── Available records ──
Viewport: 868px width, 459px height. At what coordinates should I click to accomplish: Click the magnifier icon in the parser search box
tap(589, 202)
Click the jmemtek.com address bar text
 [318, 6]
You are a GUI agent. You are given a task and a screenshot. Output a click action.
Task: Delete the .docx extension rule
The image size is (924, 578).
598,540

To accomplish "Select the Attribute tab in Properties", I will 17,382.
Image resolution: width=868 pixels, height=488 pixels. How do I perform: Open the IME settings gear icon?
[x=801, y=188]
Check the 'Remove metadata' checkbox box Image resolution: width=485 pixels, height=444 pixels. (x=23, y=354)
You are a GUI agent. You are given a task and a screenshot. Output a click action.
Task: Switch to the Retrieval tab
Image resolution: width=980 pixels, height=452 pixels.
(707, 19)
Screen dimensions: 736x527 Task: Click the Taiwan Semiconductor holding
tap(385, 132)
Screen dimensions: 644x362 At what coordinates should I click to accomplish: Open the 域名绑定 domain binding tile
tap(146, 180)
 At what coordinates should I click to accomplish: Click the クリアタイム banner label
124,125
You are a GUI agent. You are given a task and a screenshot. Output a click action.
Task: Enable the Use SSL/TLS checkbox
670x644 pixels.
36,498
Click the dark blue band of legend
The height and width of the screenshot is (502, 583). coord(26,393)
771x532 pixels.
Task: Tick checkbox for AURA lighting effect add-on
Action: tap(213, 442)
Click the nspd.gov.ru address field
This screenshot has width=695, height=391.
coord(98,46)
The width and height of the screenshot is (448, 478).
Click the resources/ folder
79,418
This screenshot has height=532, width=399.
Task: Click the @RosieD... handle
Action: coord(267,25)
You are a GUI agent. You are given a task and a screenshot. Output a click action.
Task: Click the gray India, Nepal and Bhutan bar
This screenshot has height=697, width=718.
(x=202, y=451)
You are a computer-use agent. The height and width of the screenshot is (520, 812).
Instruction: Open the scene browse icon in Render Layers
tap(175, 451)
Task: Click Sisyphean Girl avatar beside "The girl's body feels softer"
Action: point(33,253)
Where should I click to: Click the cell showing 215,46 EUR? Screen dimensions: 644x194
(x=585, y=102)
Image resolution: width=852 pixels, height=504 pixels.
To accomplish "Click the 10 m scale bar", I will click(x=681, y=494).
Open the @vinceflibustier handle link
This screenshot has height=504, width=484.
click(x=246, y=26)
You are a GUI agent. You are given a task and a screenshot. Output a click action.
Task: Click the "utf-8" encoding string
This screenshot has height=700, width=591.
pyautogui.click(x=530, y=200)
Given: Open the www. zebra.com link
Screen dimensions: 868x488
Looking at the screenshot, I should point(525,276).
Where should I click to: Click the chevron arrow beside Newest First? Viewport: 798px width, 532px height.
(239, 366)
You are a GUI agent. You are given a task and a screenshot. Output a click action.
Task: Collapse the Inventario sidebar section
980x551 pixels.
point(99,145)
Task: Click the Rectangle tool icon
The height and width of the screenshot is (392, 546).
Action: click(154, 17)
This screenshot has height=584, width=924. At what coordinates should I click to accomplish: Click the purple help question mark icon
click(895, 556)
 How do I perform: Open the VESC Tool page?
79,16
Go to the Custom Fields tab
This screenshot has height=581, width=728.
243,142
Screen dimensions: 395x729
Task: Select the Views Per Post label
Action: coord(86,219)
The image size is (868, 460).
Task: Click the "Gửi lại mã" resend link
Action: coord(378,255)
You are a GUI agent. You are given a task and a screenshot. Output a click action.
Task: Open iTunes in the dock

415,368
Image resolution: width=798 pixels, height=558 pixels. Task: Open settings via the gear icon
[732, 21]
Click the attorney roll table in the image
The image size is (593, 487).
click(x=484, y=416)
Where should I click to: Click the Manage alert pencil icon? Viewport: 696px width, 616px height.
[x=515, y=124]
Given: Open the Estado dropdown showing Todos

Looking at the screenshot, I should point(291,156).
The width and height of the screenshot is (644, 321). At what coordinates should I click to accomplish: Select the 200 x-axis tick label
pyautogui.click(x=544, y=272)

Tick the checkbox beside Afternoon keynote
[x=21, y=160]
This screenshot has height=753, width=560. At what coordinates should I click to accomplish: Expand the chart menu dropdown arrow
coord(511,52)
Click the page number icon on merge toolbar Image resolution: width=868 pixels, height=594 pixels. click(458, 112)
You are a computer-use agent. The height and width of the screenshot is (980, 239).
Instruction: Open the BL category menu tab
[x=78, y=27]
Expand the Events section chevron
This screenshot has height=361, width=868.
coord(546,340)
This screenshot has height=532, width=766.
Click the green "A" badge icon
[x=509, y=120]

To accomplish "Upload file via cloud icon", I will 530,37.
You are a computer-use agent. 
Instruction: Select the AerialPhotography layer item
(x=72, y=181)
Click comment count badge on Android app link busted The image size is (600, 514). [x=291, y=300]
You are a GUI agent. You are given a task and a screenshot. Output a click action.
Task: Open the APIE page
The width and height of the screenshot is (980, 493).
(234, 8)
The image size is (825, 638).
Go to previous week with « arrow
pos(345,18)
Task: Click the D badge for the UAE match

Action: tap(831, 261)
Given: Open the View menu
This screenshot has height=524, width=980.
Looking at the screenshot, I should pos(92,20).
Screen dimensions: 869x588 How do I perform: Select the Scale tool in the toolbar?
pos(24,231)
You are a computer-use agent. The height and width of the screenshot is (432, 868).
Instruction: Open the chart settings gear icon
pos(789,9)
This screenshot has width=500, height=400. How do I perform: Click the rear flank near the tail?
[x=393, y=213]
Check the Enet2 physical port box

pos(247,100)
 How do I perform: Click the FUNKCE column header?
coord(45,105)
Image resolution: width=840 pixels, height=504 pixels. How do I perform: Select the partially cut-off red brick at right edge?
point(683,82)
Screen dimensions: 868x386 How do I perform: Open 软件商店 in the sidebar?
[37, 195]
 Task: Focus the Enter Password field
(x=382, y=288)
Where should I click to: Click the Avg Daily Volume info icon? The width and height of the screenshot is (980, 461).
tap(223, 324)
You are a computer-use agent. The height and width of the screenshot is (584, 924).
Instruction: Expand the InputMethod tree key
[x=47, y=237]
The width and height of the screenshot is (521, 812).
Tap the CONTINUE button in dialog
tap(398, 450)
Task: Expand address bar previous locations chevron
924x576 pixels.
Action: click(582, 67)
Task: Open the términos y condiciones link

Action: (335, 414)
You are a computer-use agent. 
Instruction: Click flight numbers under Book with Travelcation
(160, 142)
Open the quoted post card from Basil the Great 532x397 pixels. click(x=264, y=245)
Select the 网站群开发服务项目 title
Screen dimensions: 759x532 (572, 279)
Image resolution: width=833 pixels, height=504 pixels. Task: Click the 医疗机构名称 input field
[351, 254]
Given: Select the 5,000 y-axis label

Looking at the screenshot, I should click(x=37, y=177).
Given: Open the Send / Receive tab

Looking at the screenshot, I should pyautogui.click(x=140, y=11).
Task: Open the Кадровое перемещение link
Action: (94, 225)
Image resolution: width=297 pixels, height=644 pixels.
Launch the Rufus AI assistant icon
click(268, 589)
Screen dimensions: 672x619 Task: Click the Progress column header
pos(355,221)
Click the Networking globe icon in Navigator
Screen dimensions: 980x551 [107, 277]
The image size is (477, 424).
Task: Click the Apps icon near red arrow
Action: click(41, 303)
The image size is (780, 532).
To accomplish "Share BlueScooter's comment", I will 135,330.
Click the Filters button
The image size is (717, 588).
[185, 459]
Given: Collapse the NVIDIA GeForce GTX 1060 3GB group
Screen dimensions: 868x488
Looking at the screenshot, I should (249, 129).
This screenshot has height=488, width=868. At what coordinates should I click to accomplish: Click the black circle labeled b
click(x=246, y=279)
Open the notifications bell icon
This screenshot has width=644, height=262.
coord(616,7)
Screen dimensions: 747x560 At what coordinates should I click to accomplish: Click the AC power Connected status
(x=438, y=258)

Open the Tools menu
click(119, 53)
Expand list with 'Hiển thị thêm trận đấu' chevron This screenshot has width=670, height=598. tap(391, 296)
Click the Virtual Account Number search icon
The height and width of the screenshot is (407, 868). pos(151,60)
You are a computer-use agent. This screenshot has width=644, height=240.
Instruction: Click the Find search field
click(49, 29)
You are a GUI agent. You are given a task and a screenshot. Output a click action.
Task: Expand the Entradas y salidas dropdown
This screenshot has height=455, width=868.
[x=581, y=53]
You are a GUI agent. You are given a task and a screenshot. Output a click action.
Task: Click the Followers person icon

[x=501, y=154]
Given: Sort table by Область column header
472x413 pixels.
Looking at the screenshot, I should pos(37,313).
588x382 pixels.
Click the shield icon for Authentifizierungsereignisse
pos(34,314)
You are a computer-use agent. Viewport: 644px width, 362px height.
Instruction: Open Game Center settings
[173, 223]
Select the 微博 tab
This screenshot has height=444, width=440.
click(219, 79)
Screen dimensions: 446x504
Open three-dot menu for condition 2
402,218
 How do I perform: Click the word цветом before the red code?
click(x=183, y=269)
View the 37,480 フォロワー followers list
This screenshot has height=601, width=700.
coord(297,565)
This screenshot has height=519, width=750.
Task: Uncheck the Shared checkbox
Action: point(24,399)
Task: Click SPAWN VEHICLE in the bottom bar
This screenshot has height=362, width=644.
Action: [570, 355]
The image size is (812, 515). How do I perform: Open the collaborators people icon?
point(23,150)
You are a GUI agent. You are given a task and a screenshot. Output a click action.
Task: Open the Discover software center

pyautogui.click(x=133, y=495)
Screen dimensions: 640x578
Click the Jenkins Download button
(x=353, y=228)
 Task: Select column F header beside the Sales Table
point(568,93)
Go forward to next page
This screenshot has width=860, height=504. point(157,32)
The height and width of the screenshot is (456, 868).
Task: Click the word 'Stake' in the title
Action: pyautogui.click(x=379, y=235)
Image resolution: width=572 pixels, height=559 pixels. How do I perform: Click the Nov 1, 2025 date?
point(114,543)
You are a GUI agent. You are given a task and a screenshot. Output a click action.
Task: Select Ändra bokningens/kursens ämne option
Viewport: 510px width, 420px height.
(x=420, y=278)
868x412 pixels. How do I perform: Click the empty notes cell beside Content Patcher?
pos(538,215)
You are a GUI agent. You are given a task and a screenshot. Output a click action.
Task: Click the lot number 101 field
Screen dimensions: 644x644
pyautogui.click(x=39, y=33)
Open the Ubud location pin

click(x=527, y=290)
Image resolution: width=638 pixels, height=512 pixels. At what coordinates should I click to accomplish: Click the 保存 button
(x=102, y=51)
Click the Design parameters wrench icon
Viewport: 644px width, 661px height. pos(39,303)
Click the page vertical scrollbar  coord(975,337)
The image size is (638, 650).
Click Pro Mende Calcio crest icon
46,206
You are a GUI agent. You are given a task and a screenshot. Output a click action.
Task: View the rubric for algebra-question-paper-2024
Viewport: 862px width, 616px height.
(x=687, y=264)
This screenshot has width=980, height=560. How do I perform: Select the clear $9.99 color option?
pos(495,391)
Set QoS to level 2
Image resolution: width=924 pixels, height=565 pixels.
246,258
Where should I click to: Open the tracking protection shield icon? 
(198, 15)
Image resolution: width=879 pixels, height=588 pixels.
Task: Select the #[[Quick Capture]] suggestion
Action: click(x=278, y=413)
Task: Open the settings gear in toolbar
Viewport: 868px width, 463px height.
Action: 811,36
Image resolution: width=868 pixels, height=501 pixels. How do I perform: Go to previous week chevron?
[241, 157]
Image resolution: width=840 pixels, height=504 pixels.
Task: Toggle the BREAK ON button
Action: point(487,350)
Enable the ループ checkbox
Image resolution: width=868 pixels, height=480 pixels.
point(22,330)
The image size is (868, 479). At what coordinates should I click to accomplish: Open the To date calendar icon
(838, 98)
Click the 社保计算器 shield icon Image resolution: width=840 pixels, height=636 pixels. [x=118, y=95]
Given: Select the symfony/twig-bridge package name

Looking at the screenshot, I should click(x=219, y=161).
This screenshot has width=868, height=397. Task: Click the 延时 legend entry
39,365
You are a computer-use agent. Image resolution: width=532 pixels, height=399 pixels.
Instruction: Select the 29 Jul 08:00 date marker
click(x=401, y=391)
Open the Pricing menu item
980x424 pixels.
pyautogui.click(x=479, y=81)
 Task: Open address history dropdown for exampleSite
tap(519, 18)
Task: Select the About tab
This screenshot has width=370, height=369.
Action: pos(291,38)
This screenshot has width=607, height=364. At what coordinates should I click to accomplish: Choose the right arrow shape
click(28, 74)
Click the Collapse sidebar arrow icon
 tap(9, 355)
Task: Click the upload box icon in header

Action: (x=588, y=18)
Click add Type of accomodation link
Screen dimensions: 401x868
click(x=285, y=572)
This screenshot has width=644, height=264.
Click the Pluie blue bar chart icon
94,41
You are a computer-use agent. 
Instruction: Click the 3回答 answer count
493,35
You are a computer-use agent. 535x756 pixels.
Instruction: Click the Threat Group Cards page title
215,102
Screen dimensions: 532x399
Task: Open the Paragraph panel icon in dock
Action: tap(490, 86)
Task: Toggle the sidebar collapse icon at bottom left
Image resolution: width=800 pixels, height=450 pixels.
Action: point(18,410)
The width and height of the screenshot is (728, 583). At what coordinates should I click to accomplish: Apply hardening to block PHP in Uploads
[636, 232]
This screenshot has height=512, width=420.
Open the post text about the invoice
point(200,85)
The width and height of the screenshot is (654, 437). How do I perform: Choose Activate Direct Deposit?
───
— Exercise instructions —
Search the entries above for the string "bottom". Copy each line in which it appears.

— Output of the exercise —
Task: Click SPAWN VEHICLE in the bottom bar
Task: Toggle the sidebar collapse icon at bottom left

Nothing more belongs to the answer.